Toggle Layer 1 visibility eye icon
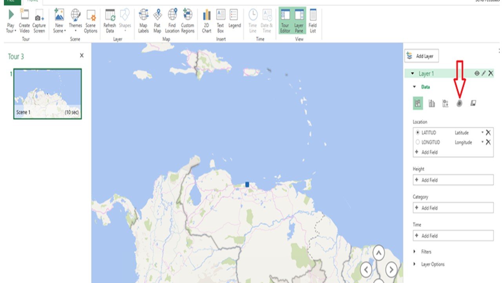 click(x=477, y=74)
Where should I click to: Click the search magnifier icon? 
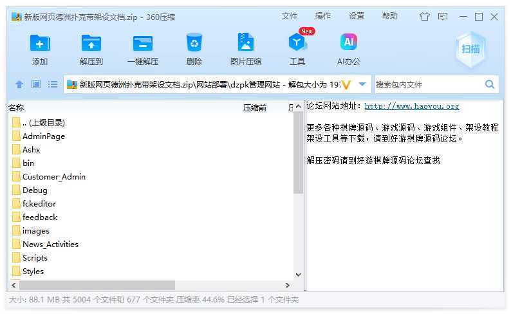tap(490, 84)
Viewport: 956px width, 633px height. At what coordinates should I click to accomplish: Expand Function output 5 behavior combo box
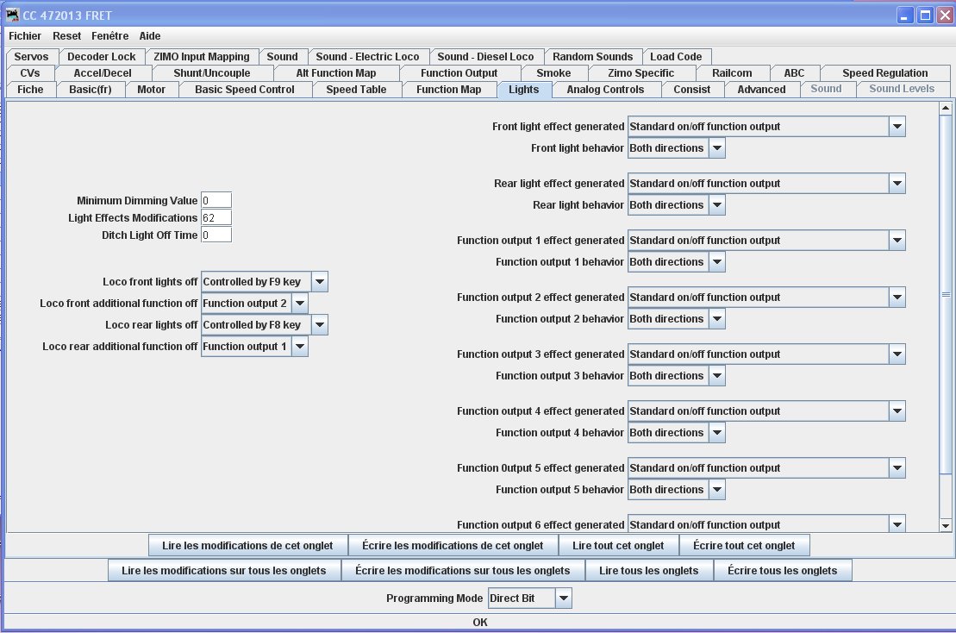click(x=717, y=490)
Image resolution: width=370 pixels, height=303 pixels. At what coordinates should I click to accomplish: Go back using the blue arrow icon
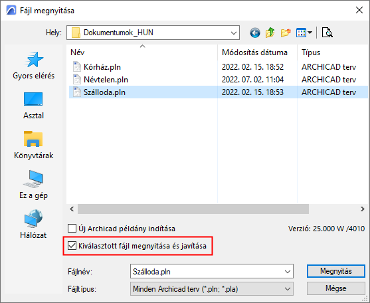[255, 33]
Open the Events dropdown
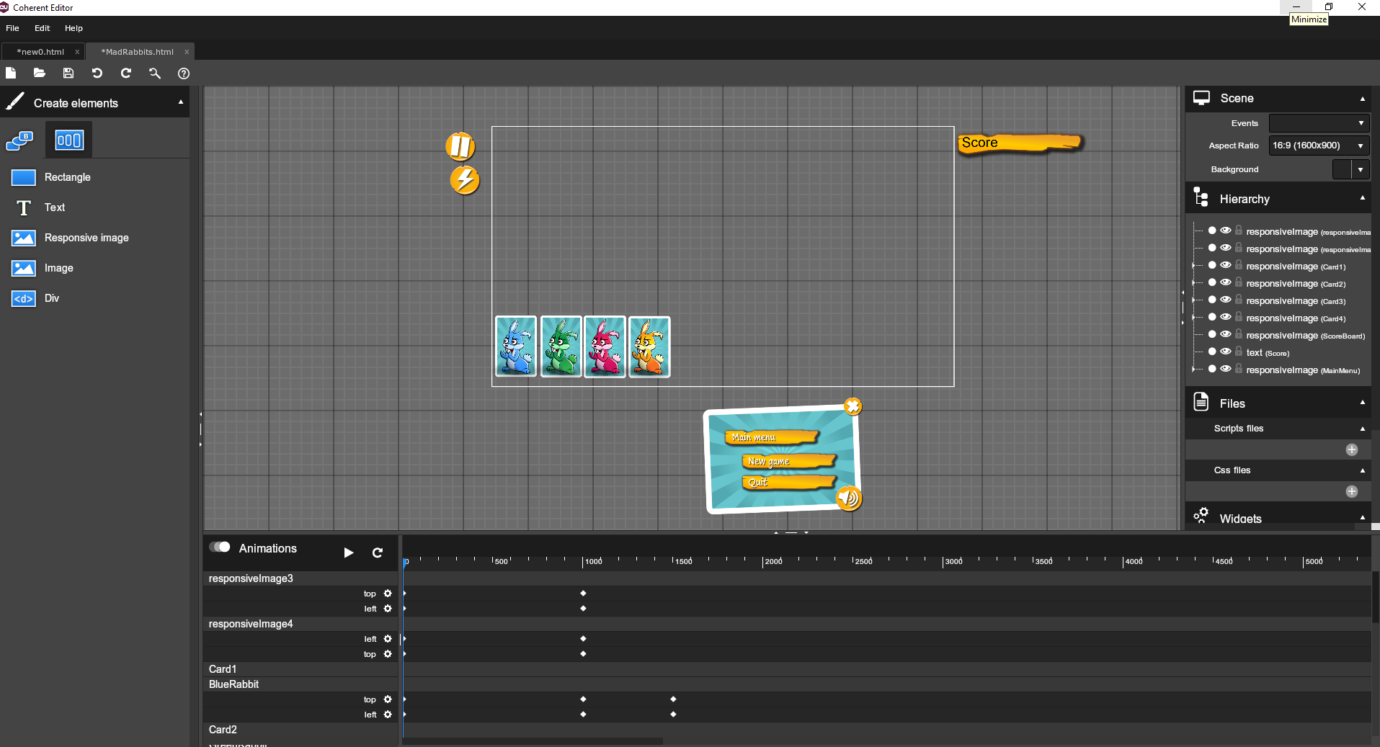 tap(1318, 123)
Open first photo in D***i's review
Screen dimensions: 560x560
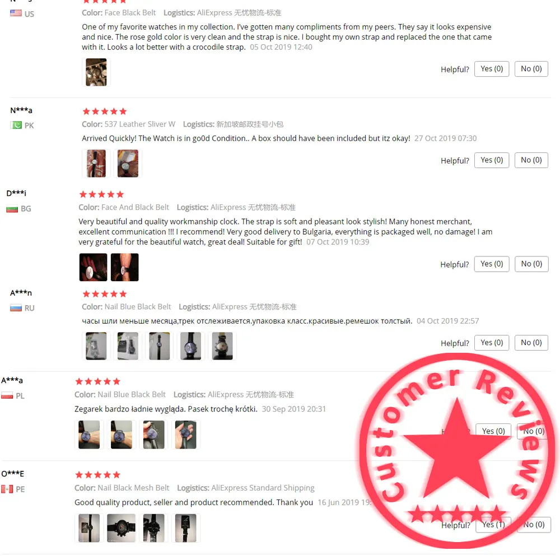[x=93, y=267]
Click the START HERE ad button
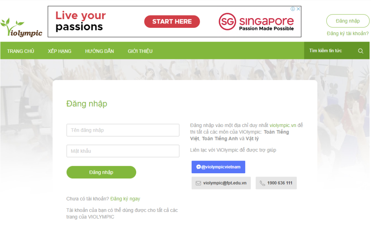The height and width of the screenshot is (246, 371). (172, 21)
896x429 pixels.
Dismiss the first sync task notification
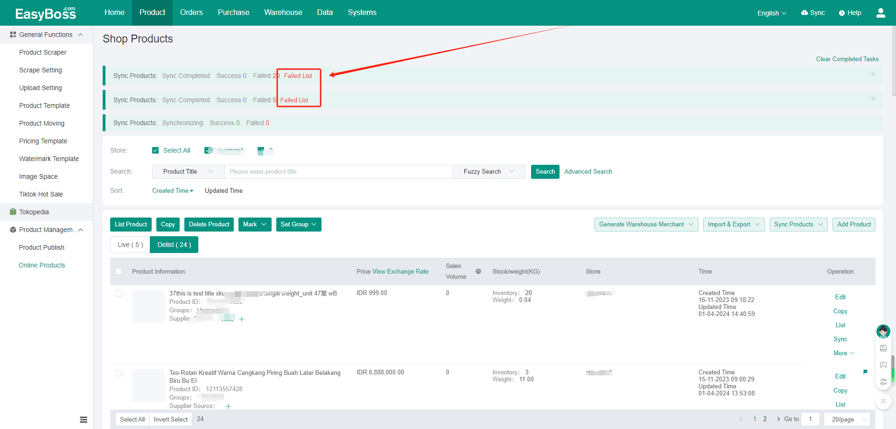(873, 74)
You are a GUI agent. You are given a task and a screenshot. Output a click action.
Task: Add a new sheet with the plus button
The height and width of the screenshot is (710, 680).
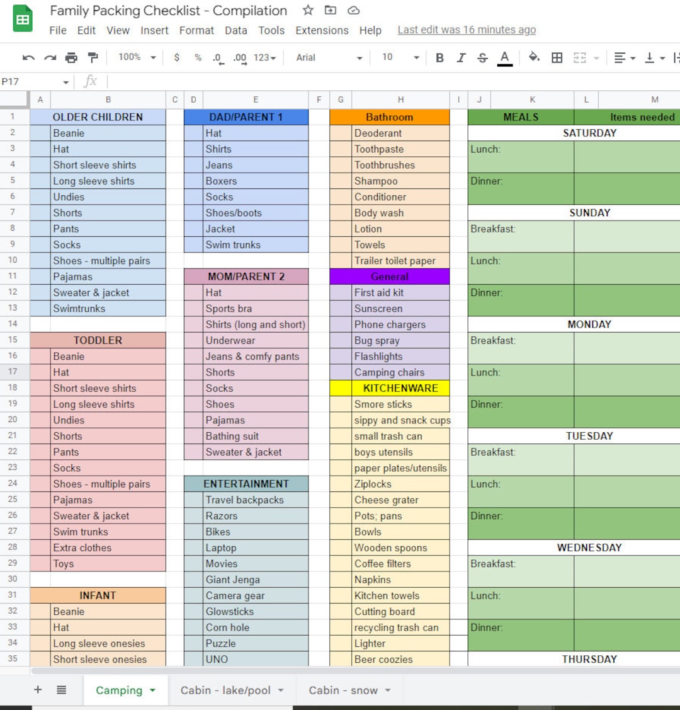[38, 690]
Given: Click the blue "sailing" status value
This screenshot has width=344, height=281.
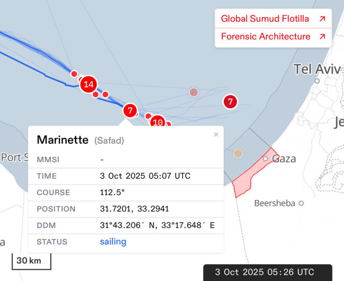Looking at the screenshot, I should (113, 242).
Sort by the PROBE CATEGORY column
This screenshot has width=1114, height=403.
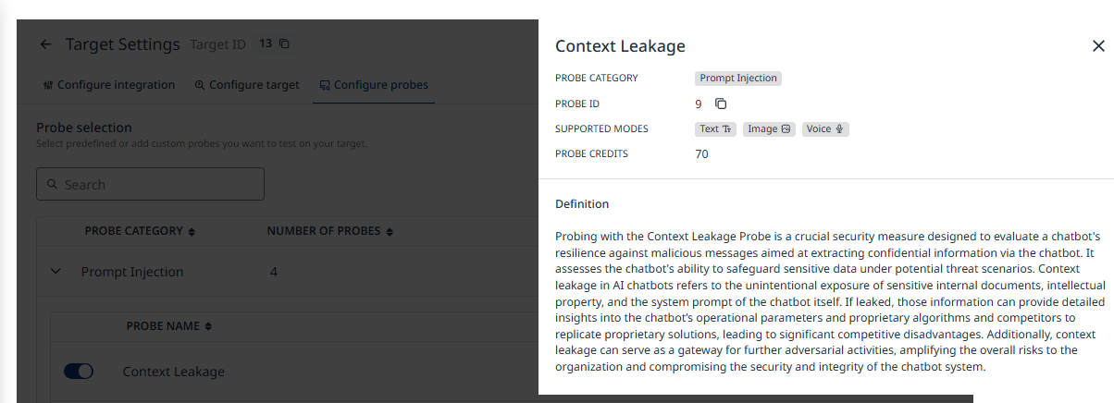(x=140, y=231)
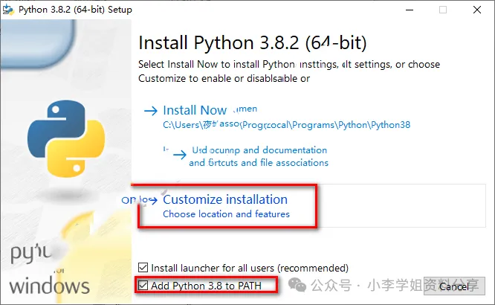The height and width of the screenshot is (305, 495).
Task: Click the Python38 install path text
Action: coord(286,125)
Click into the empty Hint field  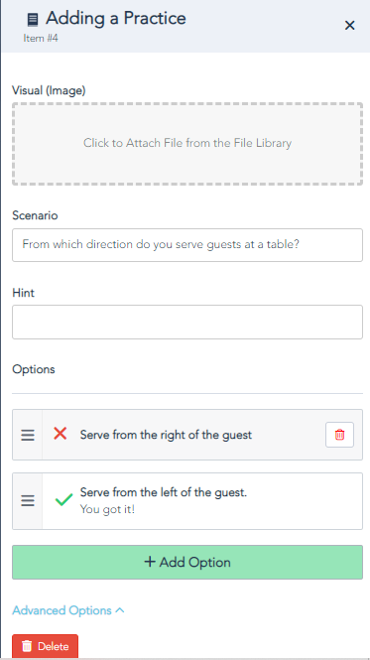187,322
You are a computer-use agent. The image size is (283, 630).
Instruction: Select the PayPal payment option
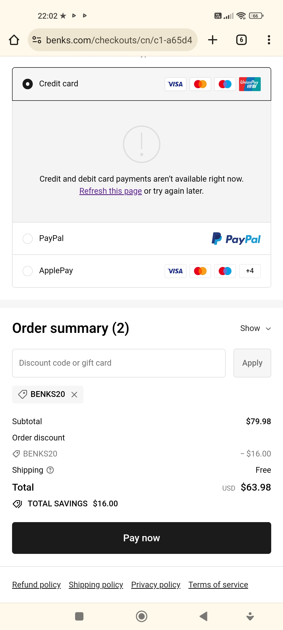coord(28,239)
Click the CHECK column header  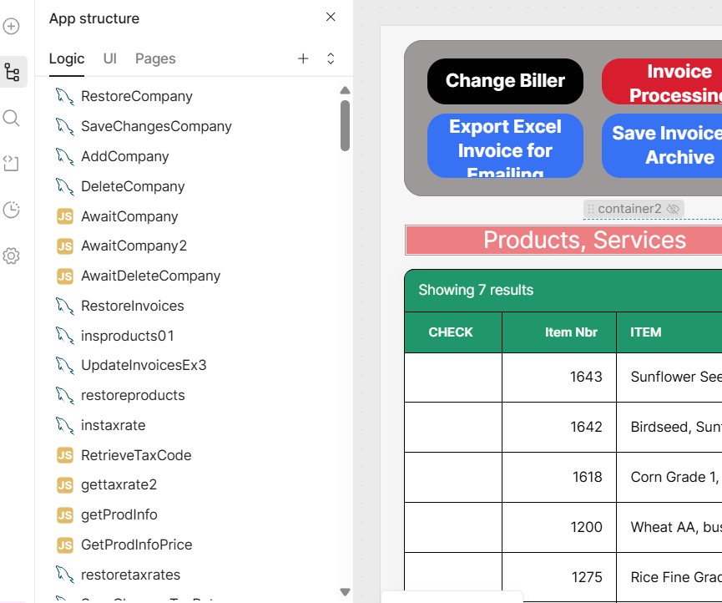[451, 332]
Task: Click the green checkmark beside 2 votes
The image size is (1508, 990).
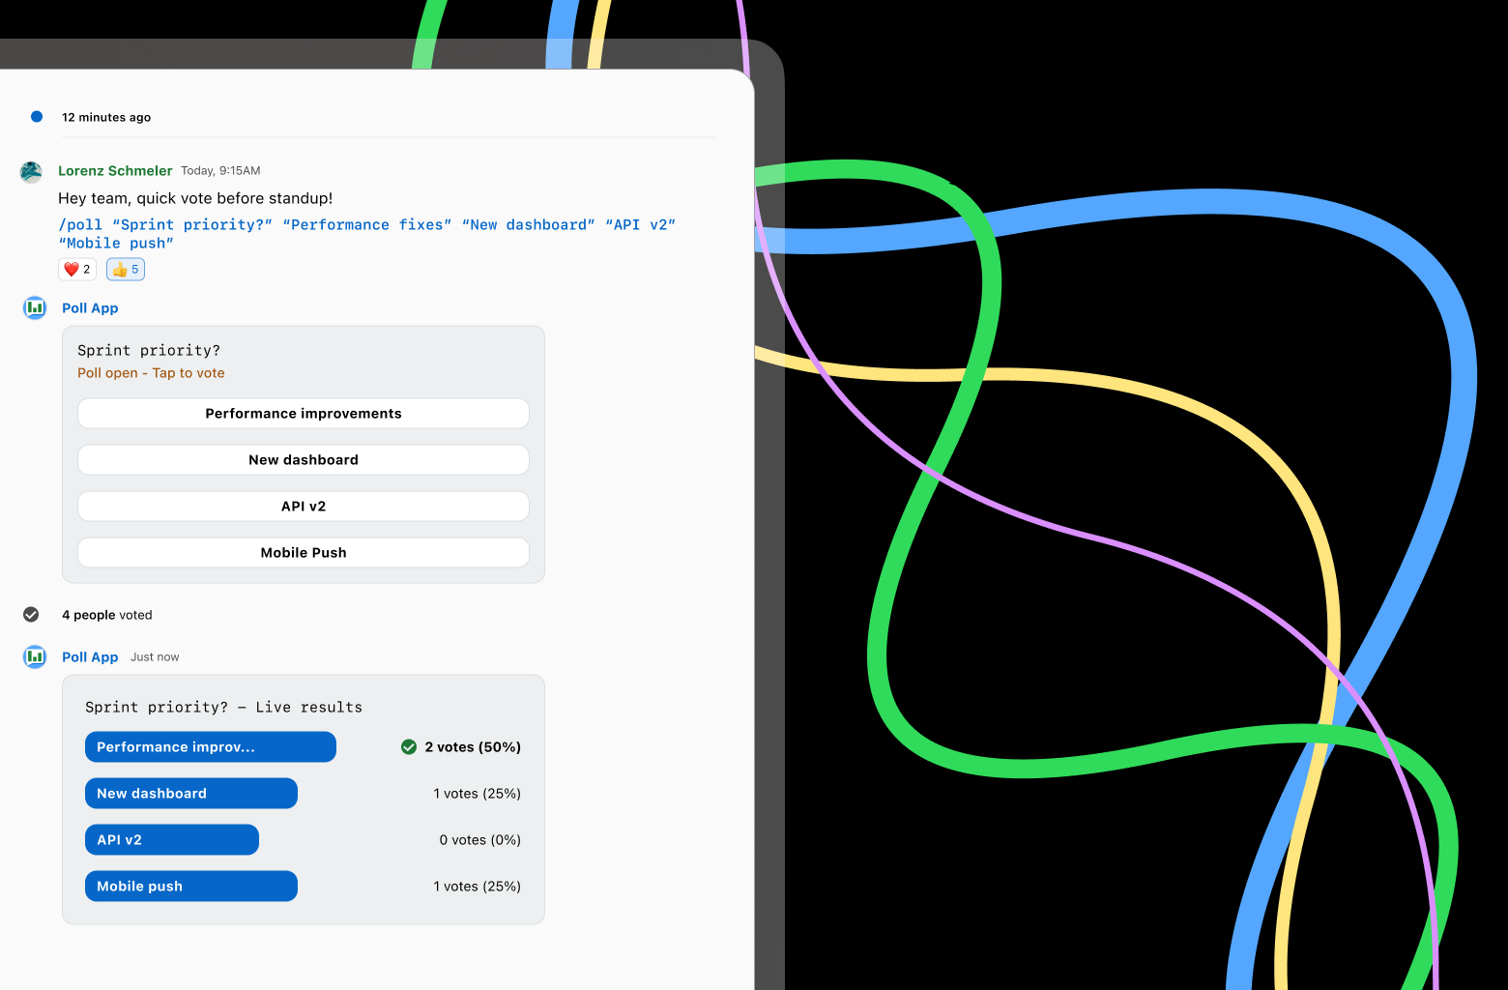Action: [409, 747]
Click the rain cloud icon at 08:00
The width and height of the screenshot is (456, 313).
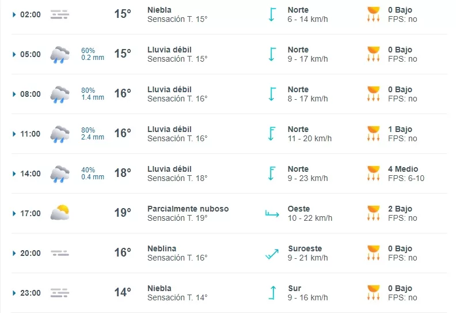(59, 94)

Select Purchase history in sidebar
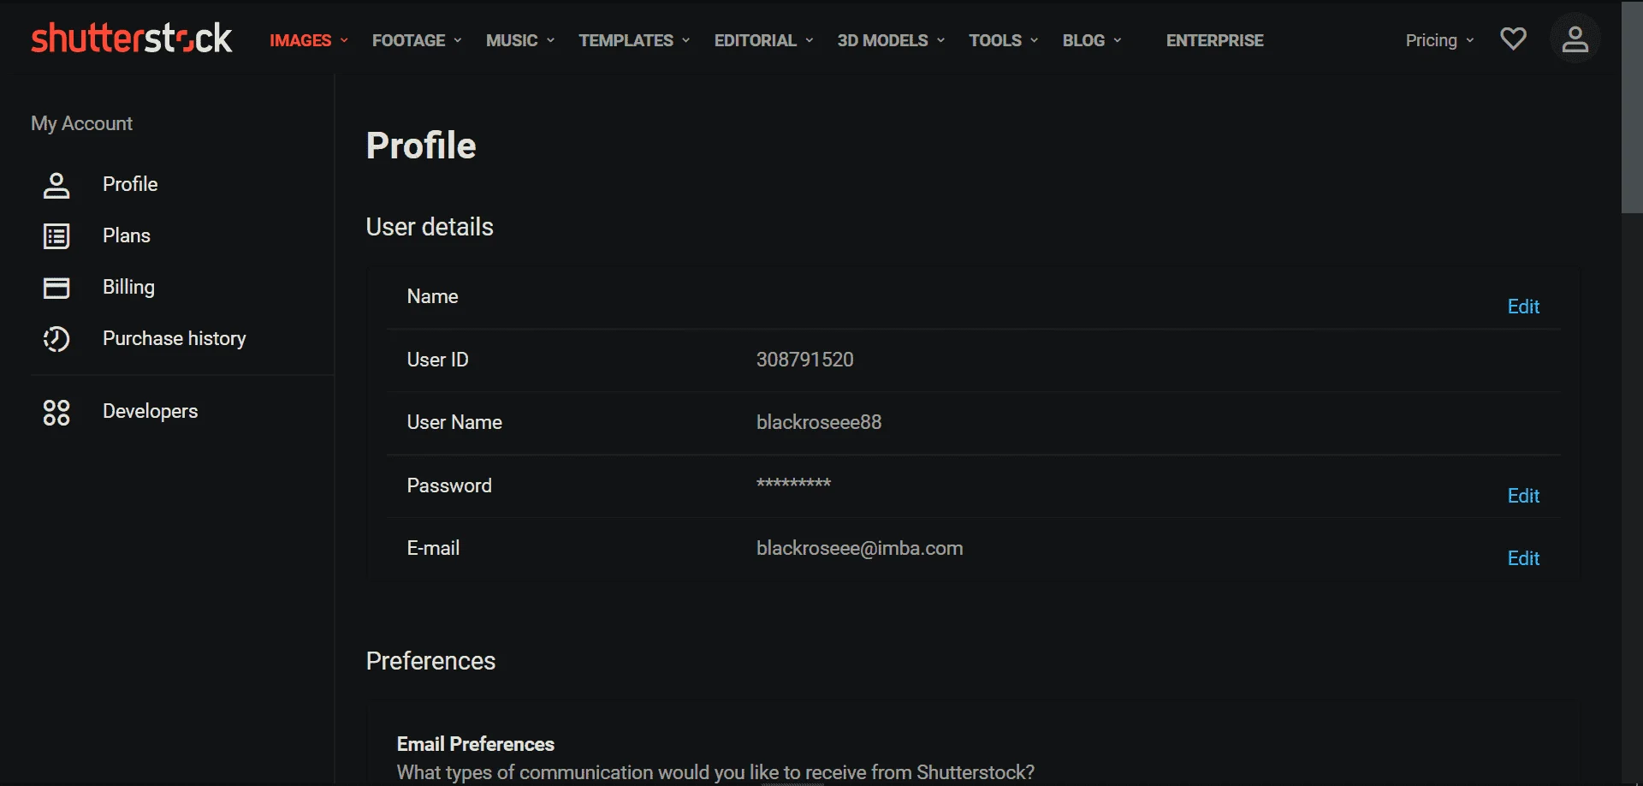coord(175,338)
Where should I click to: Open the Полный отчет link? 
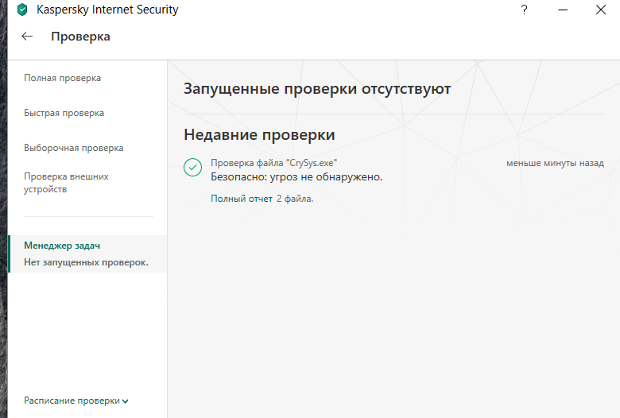242,199
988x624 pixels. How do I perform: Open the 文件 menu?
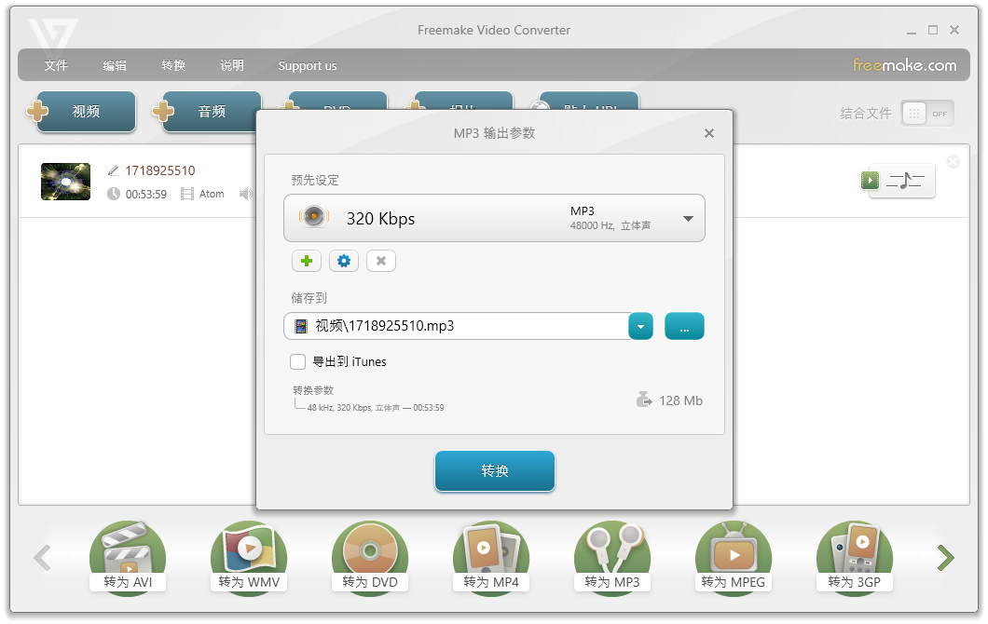point(56,65)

WORK INSTRUCTION: Search the records above for the string "agent". Copy every line that contains it.

ANSWER FOR THE TASK:
You are a GUI agent. You are given a task and a screenshot. Output a click action.
You are a computer-use agent. The image size is (283, 630).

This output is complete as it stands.